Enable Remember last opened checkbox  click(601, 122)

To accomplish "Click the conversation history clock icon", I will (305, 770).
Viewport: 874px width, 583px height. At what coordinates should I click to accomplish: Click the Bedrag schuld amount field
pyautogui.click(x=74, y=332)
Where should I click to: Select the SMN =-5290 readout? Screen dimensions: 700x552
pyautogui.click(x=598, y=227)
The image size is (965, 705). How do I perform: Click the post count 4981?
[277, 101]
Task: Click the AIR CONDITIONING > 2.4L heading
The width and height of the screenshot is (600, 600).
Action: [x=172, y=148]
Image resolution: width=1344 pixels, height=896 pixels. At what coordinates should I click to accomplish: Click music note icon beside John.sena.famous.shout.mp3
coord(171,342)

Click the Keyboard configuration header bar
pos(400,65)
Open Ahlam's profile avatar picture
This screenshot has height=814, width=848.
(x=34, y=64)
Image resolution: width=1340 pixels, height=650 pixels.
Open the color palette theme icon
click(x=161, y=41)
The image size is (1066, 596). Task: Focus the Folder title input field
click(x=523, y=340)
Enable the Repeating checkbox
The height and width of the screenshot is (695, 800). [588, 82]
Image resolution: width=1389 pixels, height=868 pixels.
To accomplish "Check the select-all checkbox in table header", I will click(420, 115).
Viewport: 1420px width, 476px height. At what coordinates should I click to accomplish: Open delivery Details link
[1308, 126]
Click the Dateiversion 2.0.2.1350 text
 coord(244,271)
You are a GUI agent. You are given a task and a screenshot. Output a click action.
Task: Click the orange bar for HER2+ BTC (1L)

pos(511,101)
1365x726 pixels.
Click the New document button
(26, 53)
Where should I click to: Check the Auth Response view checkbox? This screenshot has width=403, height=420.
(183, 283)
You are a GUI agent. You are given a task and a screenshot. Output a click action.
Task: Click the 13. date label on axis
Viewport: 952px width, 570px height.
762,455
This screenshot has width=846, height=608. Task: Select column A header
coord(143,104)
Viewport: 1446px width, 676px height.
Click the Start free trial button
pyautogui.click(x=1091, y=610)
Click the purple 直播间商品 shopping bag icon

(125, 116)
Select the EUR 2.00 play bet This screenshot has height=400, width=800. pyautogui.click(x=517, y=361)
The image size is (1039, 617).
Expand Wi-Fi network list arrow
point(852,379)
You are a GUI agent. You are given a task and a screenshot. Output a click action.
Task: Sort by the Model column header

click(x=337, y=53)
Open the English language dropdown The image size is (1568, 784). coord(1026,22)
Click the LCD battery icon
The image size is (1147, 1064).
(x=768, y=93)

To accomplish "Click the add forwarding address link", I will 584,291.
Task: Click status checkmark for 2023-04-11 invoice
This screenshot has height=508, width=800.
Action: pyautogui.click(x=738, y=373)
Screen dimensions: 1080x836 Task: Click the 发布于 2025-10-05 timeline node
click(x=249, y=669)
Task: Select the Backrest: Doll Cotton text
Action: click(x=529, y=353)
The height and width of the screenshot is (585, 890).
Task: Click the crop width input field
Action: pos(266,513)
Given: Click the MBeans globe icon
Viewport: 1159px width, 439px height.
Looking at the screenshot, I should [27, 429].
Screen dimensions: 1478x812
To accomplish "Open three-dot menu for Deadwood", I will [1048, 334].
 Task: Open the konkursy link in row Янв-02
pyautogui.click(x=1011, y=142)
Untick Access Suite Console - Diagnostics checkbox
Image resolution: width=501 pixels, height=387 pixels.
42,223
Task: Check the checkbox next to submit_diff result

▬▬▬

*What is being asked*.
Copy out, unchanged, every row from the line containing "The image size is (1066, 596)." down to the line containing "The height and width of the screenshot is (695, 800).", including both of those lines.

*The completed task*.
The image size is (1066, 596). Task: Focus the Folder title input field
click(x=523, y=340)
Enable the Repeating checkbox
The height and width of the screenshot is (695, 800). [588, 82]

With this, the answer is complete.